Accueil > Vacquières > Du côté de Vabre
vendredi 26 novembre 2010, par
Vacquières. Calixte se tourna vers la jeune fille qui lui avait pris la main. Elle le regardait avec un petit sourire en coin…
Deuxième épisode : du côté de Vabre
Calixte Vigourous, le forgeron, était devenu un bel homme aux bras musclés, à la poitrine fière. Au milieu de son capharnaüm de cisailles, de pinces, de marteaux, de tenailles et de poinçons, par dessus la masse rouge du foyer et les vapeurs qui s’échappaient des baquets dans lesquels il trempait le fer rougi, son visage apparaissait tranquille et ôtait tout caractère infernal à l’endroit.
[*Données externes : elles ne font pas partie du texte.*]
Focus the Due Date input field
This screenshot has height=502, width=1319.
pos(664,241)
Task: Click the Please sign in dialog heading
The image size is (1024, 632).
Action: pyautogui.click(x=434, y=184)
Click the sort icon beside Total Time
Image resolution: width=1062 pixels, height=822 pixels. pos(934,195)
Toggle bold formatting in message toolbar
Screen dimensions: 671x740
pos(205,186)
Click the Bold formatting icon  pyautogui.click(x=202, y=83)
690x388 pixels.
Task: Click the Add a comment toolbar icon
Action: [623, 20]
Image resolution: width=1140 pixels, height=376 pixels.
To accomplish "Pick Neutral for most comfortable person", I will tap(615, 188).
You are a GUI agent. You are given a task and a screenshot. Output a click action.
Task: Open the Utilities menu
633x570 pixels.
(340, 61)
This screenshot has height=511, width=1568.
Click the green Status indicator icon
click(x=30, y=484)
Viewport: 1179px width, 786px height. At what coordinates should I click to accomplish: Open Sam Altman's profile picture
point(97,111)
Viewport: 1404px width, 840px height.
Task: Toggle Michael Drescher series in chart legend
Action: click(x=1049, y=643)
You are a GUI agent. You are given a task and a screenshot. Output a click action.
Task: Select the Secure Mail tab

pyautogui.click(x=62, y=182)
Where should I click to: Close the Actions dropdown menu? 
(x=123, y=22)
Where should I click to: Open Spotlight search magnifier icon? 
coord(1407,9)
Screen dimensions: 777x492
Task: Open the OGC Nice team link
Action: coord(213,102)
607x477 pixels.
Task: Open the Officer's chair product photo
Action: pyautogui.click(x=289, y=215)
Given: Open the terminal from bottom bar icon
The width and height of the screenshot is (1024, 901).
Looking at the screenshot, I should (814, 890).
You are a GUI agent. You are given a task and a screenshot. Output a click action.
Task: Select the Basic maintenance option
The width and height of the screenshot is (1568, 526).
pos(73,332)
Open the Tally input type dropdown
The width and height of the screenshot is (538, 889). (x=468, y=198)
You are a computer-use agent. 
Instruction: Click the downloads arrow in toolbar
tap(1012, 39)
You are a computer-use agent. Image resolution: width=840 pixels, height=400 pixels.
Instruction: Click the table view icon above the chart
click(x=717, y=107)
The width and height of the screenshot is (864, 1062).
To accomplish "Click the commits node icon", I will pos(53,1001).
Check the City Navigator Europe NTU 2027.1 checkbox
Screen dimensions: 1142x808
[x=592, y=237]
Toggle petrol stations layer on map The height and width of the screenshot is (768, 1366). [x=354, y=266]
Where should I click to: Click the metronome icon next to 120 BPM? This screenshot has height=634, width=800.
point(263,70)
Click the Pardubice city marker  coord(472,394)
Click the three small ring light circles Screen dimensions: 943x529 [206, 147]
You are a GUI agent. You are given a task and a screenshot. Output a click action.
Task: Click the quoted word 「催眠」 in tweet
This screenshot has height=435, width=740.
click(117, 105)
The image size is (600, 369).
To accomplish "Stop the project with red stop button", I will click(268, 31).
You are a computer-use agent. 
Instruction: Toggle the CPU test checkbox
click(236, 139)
Un soir de juin 1894, sa vie bascula. Il s’était rendu en compagnie de quelques amis aux feux de la saint Jean. Ils partaient ensemble au service militaire, le printemps suivant. Calixte s’était amusé, comme toute la jeunesse du pays à sauter par dessus le brasier. Il ne savait pas si c’était sa connaissance du feu, le contact physique qu’il avait avec la chaleur, le fait qu’il pouvait désormais tourner un morceau de métal rouge, à main nue, sans qu’aucune trace de brûlure ne marque sa peau racornie, mais ce soir là, il sauta bien plus haut que tous les autres. Il courait, il passait et repassait au dessus des flammes comme à travers un miroir. Les autres s’étaient arrêtés, fatigués, et bientôt ils ne furent plus que deux à sauter ainsi comme des cabris. Lui, et une jeune fille…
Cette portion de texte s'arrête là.